Torture is legal; the president monitors it almost daily, as we learn in Ron Suskind’s new book, The One Percent Doctrine. Prisoners are committing suicide in protest, believing in the greater mercy of the beyond. And the Supreme Court last week declared that the trials being conducted at Gitmo are illegal, putting itself surprisingly in line with media and opinion in the rest of the civilized world. Welcome to Guantánamo Bay, our shining symbol of democracy, just another valuable tool for the Bush-Cheney administration to turn the entire Arab-Muslim world against us. (That is, if the Iraq war and Abu Ghraib haven’t already done the job.)
One of the two important new films to deal with Gitmo at SIFF this spring, Michael Winterbottom’s calmly horrifying docudrama relates the story of the Tipton Three, a trio of young Englishmen captured in Afghanistan during the U.S. invasion of that lawless country, where terrorists including bin Laden were definitely at work. So did that make Ruhel Ahmed, Asif Iqbal, and Shafiq Rasul terrorists? Or were they, as they’ve always maintained, merely curious members of a wedding party who strayed over the border from Pakistan—where Asif was to be married—simply to see beautiful, war-torn Kabul, explore scenic mine fields, and have photos taken with those jolly fellows in the Taliban?
Even if the truth lies somewhere between, it’s hard to argue—unless your name is Clarence Thomas or Alberto Gonzales—that the Tipton Three deserved such harsh treatment during their two years at Gitmo. Shaved bald, stripped naked, chained to the floor in a forced squat, deafened with death metal, watching their copies of the Koran kicked into the dirt, held in isolation for months: This is what Rummy, in a news clip, calls “consistent with the Geneva Convention—for the most part.” At SIFF, the line drew a sardonic laugh, as did a numbskull American interrogator’s demand, “I wanna know where bin Laden is!”

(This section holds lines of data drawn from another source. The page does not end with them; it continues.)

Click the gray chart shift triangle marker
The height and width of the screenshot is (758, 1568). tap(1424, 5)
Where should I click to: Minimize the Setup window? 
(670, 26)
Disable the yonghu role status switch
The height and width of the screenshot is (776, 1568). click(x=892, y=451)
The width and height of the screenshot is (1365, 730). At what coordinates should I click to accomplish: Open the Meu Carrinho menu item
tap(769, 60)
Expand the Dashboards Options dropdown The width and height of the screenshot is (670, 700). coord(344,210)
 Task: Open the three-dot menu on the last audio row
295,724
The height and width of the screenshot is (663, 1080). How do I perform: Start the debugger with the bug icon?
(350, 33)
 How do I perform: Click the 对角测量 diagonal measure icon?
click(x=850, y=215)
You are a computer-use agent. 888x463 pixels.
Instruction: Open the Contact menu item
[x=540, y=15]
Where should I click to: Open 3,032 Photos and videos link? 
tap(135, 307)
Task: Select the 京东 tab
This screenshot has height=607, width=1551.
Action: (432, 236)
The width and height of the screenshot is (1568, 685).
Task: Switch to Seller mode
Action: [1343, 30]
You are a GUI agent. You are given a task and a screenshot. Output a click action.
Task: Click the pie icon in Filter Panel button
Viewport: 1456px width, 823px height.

Clearly the Three have no idea. Winterbottom alternates between their subsequent interview accounts (from co-director Mat Whitecross) and re-enactments of their ordeal—shot on DV, vérité-style like his immigrant saga, In This World. Both films deal with the West’s incomprehension—if not outright hostility—toward the darker-skinned Islamic world. One of the ironies at work here, as revealed in flashbacks to the Three’s carefree life before Camp X-Ray, is how these fairly secular lads emerged more religious after all their suffering. In addition to reading Harry Potter and composing rap songs between interrogation sessions, they study the Koran. Says Asif of their abuse, “It either destroys you or makes you stronger.” Nietzsche meets Allah—there’s a bridging of two cultures you wouldn’t have thought possible.
Winterbottom doesn’t make a great effort to individualize the Three; there are a few explanatory titles and dates, plus some TV news footage that helps us place them in the post-9/11 timeline. Though a wrenching personal experience, their story is a general one, and a warning to both sides of the cultural schism: Gitmo is but a symptom of a world in danger of dividing itself into only torturers and terrorists.